» Activity:
The whole listing below should be retyped exactly, without any images.

» Data listing:
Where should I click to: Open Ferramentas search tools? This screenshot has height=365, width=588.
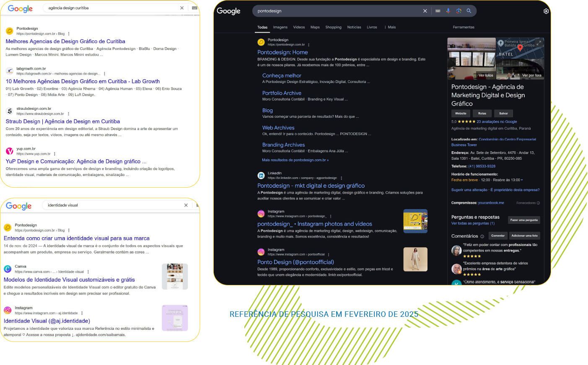coord(464,27)
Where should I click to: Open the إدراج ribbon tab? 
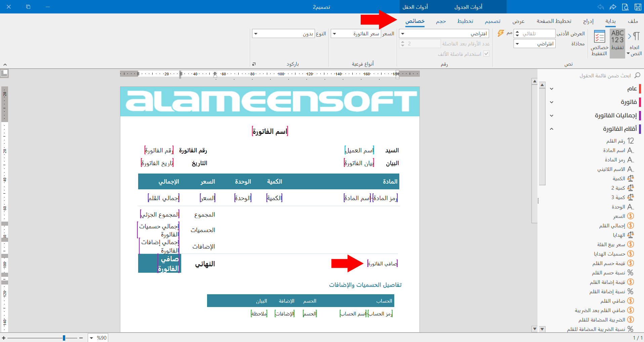pos(588,21)
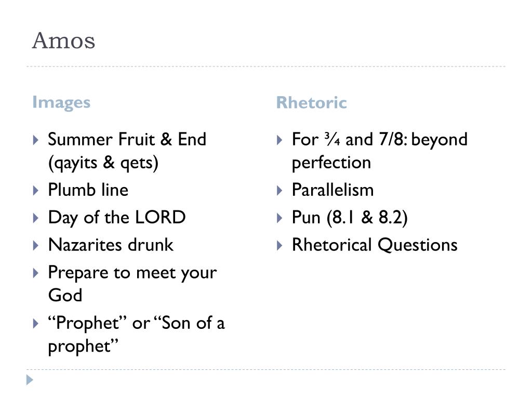Select the Amos slide title
Screen dimensions: 532x399
pos(63,41)
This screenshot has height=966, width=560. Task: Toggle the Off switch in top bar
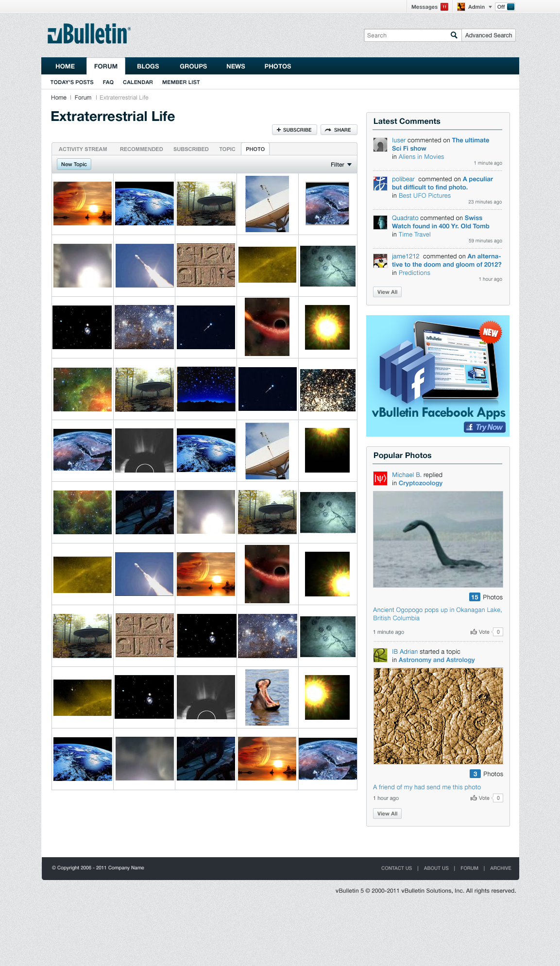pyautogui.click(x=505, y=7)
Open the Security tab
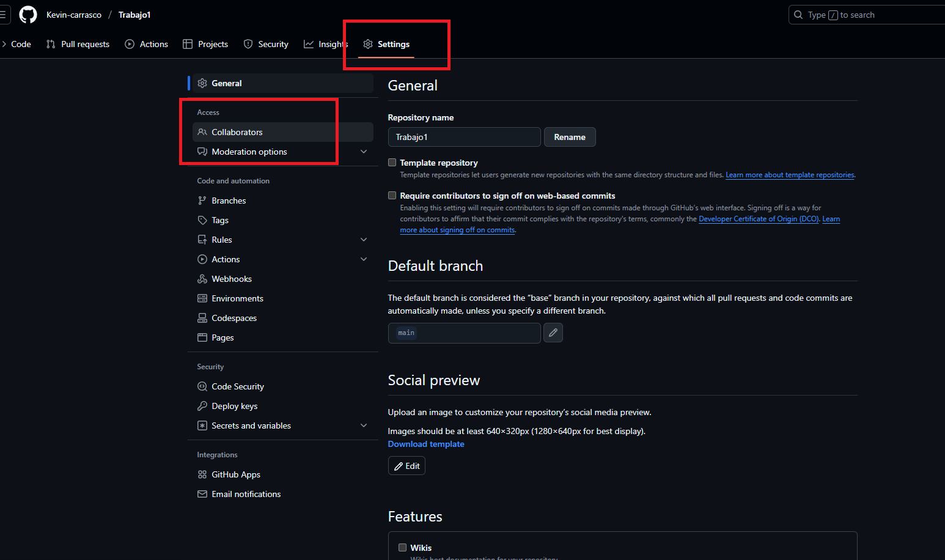 266,44
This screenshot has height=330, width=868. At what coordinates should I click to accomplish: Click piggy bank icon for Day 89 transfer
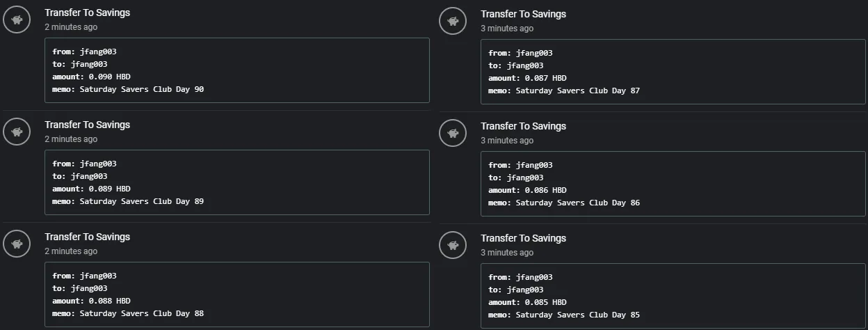coord(17,132)
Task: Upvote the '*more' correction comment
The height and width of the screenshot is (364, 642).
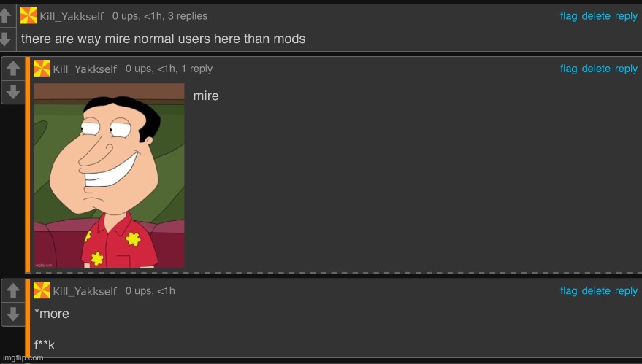Action: tap(12, 290)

» Exercise output:
Where should I click to: Open Ferramentas search tools? This screenshot has height=365, width=588.
coord(464,27)
Where should I click to: Open the إدراج ribbon tab? 
pos(588,21)
Select the Amos slide title
Screen dimensions: 532x399
pos(63,41)
This screenshot has height=966, width=560. Task: Toggle the Off switch in top bar
pyautogui.click(x=505, y=7)
Open the Security tab
 266,44
This screenshot has height=330, width=868. At what coordinates should I click to accomplish: Click piggy bank icon for Day 89 transfer
coord(17,132)
Task: Upvote the '*more' correction comment
The height and width of the screenshot is (364, 642).
Action: tap(12, 290)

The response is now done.